##### GIVEN INFORMATION
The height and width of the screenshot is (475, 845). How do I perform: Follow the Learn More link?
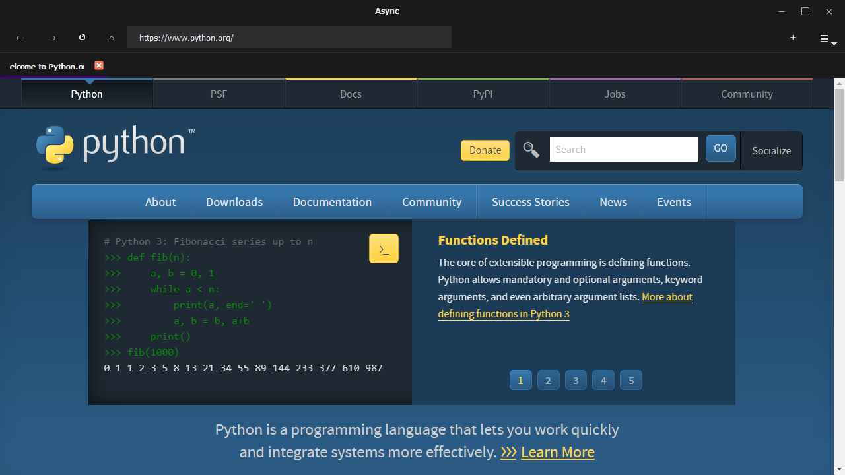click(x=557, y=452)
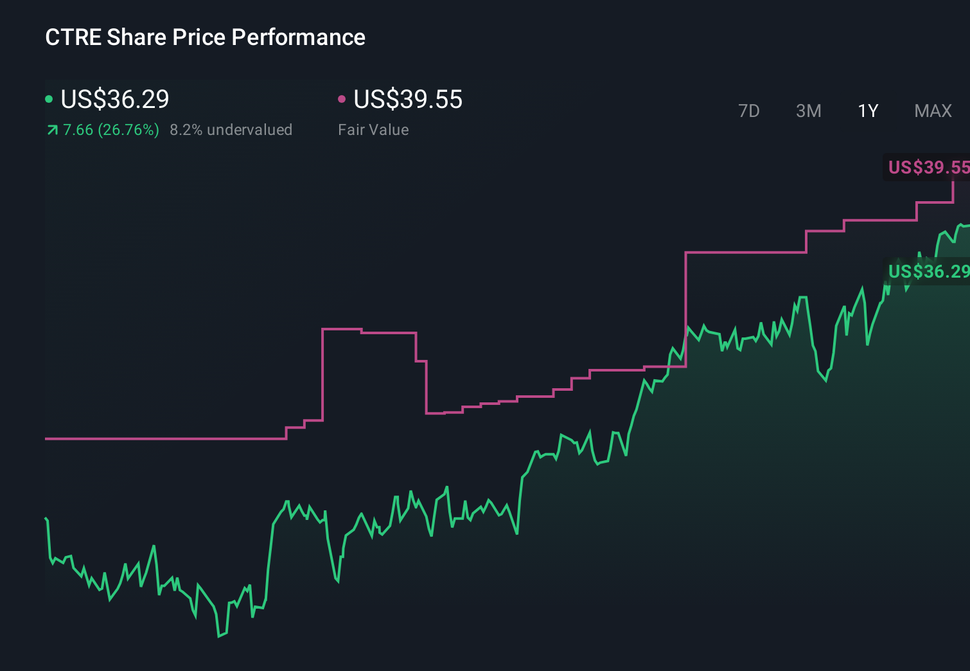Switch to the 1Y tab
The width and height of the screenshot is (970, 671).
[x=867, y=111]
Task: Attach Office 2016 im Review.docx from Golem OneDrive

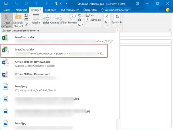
##########
REQUIRED ACTION —
The listing above must be repeated exactly, apart from the pictures.

WRITTEN RESPONSE —
The height and width of the screenshot is (475, 845). How do I perform: Follow the Learn More link?
click(x=557, y=452)
Switch to the 1Y tab
The width and height of the screenshot is (970, 671).
[x=867, y=111]
Task: Attach Office 2016 im Review.docx from Golem OneDrive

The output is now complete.